RE: RDFCore WG: Datatyping documents

My point is that http:.//www.w3.org/2001/XMLSchema and
http://www.w3.org/2001/XMLSchema# are different namespaces.

As you yourself said in your earlier contribution:

"As you should know, and must realize, XML namespace names are compared by
_literal string_ comparison, and not using any sort of URI canonicalization
scheme."

If you stand by that, then these are _not_ the same namespaces.

John Schlesinger
SysCore Solutions

-----Original Message-----
From: www-rdf-interest-request@w3.org
[mailto:www-rdf-interest-request@w3.org]On Behalf Of John F. Schlesinger
Sent: Monday, February 04, 2002 11:36 PM
To: johns@syscore.com
Cc: www-rdf-interest@w3.org; www-rdf-comments@w3.org
Subject: Re: RDFCore WG: Datatyping documents


John F Schlesinger wrote:

> Jonathan said: "Please do not bind the "xsd" prefix to the
> http://www.w3.org/2001/XMLSchema#
> namespace name."
>
> As a result of this Sergey said: "I'm going to replace xsd: by rdfdt: in
the
> next revision of the document."
>
> Please let us not forget that the prefix 'xsd' is purely conventional and
> has no semantics except when related to an xmlns attribute. It is
perfectly
> correct for RDF data types to associate xsd with
> http://www.w3.org/2001/XMLSchema#

Simply, the URI prefix http:.//www.w3.org/2001/XMLSchema is the domain of
the W3C XML Schema WG. What makes you think anyone outside this group ought
be able to publish URIs that start with this string?

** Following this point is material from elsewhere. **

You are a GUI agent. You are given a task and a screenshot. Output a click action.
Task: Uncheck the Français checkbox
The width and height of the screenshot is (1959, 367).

Ought I be able to erect a mailbox next to your house and suffix your street
number with 1/2 -- its only half a number change eh?

Aside from the confusion that binding a well known prefix ("xsd") to a new
URI would generate, why on earth would you want to bind such a prefix to a
URI which differs by a single character? Are you trying to generate software
bugs, or merely obfuscate the RDF work?